Work task:
In the records below, take the line containing "Open the Configuration menu" and reproduce it and every subsequent line exactly, adding nothing.

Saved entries
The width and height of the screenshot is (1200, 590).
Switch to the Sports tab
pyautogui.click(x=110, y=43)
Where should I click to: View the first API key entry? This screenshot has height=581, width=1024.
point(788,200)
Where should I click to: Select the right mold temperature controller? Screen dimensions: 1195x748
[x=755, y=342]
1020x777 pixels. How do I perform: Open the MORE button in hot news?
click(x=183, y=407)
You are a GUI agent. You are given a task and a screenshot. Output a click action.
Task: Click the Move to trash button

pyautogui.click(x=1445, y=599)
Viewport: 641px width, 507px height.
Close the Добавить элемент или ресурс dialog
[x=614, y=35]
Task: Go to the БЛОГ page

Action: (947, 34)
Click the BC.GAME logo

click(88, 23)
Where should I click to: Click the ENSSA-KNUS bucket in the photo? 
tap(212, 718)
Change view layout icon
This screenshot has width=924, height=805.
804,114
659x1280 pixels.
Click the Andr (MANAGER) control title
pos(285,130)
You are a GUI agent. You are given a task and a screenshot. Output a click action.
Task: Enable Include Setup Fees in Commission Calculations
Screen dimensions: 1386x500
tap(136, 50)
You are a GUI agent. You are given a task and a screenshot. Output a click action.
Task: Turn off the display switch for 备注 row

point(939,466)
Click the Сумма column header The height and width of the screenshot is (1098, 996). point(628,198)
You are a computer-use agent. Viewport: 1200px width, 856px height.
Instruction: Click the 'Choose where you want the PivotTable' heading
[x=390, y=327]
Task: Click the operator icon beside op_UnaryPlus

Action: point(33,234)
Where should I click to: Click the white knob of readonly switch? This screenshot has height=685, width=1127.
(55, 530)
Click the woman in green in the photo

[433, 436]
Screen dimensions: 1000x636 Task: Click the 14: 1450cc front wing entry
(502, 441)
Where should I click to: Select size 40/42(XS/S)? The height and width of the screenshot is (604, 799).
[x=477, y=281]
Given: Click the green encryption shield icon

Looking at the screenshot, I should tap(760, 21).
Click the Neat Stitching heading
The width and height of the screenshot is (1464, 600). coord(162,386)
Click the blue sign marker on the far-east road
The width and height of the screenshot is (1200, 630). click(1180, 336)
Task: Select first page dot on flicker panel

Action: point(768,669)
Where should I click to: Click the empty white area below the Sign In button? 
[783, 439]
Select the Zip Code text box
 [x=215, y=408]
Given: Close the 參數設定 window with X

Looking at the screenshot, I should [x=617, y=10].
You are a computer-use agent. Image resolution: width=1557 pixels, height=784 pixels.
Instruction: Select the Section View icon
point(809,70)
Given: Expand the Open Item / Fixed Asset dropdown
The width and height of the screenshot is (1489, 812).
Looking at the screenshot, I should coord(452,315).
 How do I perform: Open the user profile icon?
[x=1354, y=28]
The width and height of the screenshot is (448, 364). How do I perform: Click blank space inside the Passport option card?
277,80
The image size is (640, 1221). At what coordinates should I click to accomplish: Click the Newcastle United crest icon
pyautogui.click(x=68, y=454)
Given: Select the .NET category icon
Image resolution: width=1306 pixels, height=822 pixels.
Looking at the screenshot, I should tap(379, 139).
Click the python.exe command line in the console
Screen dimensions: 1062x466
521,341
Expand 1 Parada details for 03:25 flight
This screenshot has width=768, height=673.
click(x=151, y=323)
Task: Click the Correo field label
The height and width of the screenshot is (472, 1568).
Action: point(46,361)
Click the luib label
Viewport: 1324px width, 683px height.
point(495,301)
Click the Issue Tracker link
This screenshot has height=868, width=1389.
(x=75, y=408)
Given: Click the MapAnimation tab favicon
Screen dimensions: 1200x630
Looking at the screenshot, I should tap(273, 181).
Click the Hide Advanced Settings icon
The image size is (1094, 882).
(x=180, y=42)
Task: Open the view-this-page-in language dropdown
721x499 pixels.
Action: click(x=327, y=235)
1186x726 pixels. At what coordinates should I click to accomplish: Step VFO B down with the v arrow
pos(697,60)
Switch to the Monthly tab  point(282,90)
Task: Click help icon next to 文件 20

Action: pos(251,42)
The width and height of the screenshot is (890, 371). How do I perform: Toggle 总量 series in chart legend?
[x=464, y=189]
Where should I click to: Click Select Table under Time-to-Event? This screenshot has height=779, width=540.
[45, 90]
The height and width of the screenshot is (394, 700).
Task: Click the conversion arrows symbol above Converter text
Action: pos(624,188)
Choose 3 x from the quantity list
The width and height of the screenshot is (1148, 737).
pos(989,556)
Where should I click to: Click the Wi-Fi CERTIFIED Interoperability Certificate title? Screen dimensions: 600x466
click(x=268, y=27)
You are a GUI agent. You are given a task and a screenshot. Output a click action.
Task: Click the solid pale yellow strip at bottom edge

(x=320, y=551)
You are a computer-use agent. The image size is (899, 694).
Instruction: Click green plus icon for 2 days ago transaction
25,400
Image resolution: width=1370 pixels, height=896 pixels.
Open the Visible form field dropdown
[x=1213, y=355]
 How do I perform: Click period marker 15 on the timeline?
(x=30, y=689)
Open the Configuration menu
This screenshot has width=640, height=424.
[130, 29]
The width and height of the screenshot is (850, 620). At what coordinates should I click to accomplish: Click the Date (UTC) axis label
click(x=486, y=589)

Written solution:
Open the Configuration menu
This screenshot has width=640, height=424.
[130, 29]
The width and height of the screenshot is (850, 620). At what coordinates should I click to accomplish: Click the Date (UTC) axis label
click(x=486, y=589)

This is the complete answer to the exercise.